## Your goal
Look through the material below. Return exactly the lines from the one with "Select the Archives" through the one with "Select 服务贴心周到 tag", both included.

## Dataset
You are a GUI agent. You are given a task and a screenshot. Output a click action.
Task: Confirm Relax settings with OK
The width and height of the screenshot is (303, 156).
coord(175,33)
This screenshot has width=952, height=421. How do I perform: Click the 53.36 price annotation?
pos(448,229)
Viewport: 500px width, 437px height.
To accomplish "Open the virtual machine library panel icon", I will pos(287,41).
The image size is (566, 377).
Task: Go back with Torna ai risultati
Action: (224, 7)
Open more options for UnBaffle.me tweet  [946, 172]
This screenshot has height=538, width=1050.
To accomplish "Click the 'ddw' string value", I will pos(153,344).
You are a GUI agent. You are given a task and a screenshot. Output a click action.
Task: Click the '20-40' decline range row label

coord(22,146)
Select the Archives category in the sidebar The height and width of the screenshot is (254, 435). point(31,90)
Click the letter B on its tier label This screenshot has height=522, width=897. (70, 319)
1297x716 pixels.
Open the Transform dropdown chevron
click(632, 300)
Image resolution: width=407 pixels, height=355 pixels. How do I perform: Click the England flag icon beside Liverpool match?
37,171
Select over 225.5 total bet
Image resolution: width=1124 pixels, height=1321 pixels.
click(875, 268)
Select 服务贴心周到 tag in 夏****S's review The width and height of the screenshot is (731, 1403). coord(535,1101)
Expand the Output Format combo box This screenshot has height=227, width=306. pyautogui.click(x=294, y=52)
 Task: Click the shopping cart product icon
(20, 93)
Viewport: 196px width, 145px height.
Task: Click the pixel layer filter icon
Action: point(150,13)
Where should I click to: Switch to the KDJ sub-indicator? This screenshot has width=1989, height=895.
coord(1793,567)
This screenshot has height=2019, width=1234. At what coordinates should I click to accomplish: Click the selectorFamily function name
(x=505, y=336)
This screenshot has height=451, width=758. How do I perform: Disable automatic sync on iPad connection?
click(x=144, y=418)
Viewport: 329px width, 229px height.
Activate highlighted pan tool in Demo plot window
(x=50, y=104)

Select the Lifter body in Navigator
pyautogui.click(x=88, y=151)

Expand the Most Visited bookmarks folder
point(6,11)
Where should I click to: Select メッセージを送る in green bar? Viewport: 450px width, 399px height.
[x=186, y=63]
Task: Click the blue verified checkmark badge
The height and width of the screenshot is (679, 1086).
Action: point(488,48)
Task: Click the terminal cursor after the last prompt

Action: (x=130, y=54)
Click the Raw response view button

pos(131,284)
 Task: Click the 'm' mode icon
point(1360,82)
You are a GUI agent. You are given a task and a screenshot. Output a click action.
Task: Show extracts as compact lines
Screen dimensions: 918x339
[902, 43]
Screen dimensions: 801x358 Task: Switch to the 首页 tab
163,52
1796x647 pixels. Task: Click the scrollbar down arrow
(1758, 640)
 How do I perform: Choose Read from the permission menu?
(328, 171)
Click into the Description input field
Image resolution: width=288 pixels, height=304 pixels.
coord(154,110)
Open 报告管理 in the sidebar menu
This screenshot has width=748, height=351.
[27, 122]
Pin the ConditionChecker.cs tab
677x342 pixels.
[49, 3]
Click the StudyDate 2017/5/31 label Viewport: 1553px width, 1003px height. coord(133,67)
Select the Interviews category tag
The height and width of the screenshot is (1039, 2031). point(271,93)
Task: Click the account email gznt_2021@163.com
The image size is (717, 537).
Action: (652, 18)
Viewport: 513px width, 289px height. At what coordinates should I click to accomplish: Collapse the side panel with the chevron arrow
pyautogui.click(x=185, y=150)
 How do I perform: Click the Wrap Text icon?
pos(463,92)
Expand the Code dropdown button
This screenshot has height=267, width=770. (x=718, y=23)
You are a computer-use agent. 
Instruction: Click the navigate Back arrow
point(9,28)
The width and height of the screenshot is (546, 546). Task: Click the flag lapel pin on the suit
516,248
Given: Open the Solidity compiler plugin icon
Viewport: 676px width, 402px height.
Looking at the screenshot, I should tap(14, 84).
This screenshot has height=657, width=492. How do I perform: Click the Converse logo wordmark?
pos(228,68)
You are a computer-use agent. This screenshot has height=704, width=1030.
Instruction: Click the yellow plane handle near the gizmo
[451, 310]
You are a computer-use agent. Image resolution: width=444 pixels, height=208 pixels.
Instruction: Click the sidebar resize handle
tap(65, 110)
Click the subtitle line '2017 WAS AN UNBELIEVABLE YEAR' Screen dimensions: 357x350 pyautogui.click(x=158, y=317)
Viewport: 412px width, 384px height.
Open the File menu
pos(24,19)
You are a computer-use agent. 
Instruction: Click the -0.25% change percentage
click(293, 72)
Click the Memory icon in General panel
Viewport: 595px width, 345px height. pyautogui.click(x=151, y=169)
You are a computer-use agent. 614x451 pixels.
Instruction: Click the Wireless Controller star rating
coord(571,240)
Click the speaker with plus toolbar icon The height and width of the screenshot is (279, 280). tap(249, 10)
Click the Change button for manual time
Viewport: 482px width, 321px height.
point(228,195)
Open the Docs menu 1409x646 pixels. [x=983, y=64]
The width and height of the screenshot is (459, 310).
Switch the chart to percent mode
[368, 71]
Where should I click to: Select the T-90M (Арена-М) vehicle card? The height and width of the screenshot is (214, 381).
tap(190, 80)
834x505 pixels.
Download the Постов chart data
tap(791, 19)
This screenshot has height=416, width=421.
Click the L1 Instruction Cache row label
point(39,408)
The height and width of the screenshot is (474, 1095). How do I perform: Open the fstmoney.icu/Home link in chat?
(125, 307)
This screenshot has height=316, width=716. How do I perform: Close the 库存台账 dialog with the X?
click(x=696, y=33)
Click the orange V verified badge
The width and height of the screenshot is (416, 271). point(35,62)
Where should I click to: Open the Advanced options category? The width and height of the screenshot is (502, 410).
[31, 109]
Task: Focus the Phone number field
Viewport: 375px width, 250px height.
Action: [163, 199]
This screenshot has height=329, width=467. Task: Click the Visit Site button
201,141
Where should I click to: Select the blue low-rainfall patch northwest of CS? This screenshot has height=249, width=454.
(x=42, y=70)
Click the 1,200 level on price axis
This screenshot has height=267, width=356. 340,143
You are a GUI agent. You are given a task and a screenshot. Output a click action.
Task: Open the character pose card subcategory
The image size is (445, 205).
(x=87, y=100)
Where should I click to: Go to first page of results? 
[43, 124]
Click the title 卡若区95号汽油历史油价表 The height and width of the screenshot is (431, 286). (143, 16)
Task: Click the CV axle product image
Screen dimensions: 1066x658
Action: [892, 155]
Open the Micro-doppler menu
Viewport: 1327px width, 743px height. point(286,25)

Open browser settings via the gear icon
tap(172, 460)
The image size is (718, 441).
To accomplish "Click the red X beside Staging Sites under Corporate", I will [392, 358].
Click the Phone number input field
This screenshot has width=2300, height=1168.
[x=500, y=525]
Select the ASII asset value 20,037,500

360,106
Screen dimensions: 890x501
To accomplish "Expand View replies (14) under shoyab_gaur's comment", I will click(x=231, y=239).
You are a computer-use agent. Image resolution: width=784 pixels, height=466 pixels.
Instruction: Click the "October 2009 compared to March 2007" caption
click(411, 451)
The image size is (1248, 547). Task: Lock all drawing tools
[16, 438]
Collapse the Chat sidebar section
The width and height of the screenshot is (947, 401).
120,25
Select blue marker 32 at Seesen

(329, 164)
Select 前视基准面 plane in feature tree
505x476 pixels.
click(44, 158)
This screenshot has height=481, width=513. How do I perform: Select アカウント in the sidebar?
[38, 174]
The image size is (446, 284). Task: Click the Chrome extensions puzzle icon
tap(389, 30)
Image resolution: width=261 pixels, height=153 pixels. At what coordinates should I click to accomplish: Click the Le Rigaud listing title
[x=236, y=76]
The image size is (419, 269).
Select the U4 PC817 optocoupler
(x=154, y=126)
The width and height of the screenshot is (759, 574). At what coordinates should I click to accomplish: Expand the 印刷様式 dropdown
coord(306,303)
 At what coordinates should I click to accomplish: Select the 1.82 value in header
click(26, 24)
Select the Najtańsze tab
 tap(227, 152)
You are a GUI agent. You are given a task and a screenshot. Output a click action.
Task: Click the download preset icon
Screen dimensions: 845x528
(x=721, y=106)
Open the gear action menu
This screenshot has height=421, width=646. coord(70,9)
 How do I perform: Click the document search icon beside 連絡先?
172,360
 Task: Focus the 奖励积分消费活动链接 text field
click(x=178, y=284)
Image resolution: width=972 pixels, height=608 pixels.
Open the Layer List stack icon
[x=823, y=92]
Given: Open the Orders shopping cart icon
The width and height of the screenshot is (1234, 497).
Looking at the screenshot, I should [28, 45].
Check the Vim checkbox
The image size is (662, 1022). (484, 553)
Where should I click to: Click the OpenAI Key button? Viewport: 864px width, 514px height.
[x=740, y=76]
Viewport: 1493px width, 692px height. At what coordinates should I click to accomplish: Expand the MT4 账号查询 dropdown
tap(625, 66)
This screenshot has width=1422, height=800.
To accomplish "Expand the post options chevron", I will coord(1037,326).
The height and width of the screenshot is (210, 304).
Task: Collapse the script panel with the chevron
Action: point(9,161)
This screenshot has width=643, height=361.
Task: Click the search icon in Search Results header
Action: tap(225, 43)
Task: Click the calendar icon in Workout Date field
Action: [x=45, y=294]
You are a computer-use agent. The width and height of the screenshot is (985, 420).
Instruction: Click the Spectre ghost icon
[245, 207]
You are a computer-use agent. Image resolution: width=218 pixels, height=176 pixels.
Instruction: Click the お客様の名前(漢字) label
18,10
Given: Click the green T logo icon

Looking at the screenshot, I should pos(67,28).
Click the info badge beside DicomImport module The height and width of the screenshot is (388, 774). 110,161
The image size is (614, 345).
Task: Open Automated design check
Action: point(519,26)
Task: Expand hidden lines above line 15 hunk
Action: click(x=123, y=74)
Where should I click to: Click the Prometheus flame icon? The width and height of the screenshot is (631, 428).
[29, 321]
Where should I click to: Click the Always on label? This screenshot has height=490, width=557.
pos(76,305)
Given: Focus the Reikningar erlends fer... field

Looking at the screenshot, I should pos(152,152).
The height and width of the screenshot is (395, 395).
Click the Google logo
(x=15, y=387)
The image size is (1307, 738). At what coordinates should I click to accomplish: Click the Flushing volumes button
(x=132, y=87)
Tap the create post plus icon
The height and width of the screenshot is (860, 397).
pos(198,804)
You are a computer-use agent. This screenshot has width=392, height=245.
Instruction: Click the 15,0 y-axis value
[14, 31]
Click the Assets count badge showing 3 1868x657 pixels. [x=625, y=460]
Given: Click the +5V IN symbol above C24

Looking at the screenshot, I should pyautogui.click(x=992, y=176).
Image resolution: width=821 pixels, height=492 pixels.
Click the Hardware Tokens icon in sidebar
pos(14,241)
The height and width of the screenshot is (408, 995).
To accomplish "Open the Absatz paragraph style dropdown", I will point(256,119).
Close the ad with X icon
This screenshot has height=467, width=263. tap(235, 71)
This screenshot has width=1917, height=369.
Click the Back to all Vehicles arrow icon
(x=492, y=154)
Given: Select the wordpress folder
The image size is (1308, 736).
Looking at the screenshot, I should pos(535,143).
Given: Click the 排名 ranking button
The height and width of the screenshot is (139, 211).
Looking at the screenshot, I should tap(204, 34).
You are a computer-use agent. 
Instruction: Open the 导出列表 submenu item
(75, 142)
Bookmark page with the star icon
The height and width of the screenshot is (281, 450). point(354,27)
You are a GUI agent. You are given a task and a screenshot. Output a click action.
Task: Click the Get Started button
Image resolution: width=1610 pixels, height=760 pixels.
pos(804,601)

## Answer box
Select the Archives category in the sidebar The height and width of the screenshot is (254, 435). point(31,90)
Click the letter B on its tier label This screenshot has height=522, width=897. (70, 319)
1297x716 pixels.
Open the Transform dropdown chevron
click(632, 300)
Image resolution: width=407 pixels, height=355 pixels. How do I perform: Click the England flag icon beside Liverpool match?
37,171
Select over 225.5 total bet
Image resolution: width=1124 pixels, height=1321 pixels.
click(875, 268)
Select 服务贴心周到 tag in 夏****S's review The width and height of the screenshot is (731, 1403). coord(535,1101)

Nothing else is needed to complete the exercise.